— Start of DATA PROVIDED —

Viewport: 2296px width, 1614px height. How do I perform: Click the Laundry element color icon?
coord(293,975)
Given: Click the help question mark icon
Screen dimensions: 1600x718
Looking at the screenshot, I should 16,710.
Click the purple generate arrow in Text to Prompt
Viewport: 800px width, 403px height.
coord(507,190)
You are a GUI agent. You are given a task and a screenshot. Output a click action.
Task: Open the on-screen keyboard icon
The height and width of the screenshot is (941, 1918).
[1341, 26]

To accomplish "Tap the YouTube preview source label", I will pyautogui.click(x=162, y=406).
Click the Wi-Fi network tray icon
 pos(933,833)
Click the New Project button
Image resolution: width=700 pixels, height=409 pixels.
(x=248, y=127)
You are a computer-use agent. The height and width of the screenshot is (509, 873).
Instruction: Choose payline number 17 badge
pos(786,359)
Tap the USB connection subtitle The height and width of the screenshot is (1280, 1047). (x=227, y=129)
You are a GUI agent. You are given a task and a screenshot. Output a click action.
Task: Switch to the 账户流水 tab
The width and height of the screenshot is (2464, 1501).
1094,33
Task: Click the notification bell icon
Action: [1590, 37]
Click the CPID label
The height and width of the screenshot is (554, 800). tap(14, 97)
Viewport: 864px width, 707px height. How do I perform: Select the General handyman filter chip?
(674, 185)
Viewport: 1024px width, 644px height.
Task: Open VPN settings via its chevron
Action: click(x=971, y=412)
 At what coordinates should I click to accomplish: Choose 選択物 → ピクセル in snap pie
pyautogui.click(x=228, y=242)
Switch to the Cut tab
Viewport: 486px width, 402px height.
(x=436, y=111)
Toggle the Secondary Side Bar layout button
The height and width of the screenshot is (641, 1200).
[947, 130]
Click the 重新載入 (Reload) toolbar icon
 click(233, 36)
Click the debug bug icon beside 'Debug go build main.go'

— End of DATA PROVIDED —

▶ STATED EXERCISE: Please reproduce all the entries above, swapping "GUI agent" for "GUI assistant" wherever it occurs and leaving everything else unchanged.

▶ EXERCISE OUTPUT:
Viewport: 2296px width, 1614px height. How do I perform: Click the Laundry element color icon?
coord(293,975)
Given: Click the help question mark icon
Screen dimensions: 1600x718
Looking at the screenshot, I should 16,710.
Click the purple generate arrow in Text to Prompt
Viewport: 800px width, 403px height.
coord(507,190)
You are a GUI assistant. You are given a task and a screenshot. Output a click action.
Task: Open the on-screen keyboard icon
The height and width of the screenshot is (941, 1918).
[1341, 26]

To accomplish "Tap the YouTube preview source label", I will pyautogui.click(x=162, y=406).
Click the Wi-Fi network tray icon
 pos(933,833)
Click the New Project button
Image resolution: width=700 pixels, height=409 pixels.
(x=248, y=127)
You are a computer-use agent. The height and width of the screenshot is (509, 873).
Instruction: Choose payline number 17 badge
pos(786,359)
Tap the USB connection subtitle The height and width of the screenshot is (1280, 1047). (x=227, y=129)
You are a GUI assistant. You are given a task and a screenshot. Output a click action.
Task: Switch to the 账户流水 tab
The width and height of the screenshot is (2464, 1501).
1094,33
Task: Click the notification bell icon
Action: [1590, 37]
Click the CPID label
The height and width of the screenshot is (554, 800). tap(14, 97)
Viewport: 864px width, 707px height. How do I perform: Select the General handyman filter chip?
(674, 185)
Viewport: 1024px width, 644px height.
Task: Open VPN settings via its chevron
Action: click(x=971, y=412)
 At what coordinates should I click to accomplish: Choose 選択物 → ピクセル in snap pie
pyautogui.click(x=228, y=242)
Switch to the Cut tab
Viewport: 486px width, 402px height.
(x=436, y=111)
Toggle the Secondary Side Bar layout button
The height and width of the screenshot is (641, 1200).
[947, 130]
Click the 重新載入 (Reload) toolbar icon
 click(233, 36)
Click the debug bug icon beside 'Debug go build main.go'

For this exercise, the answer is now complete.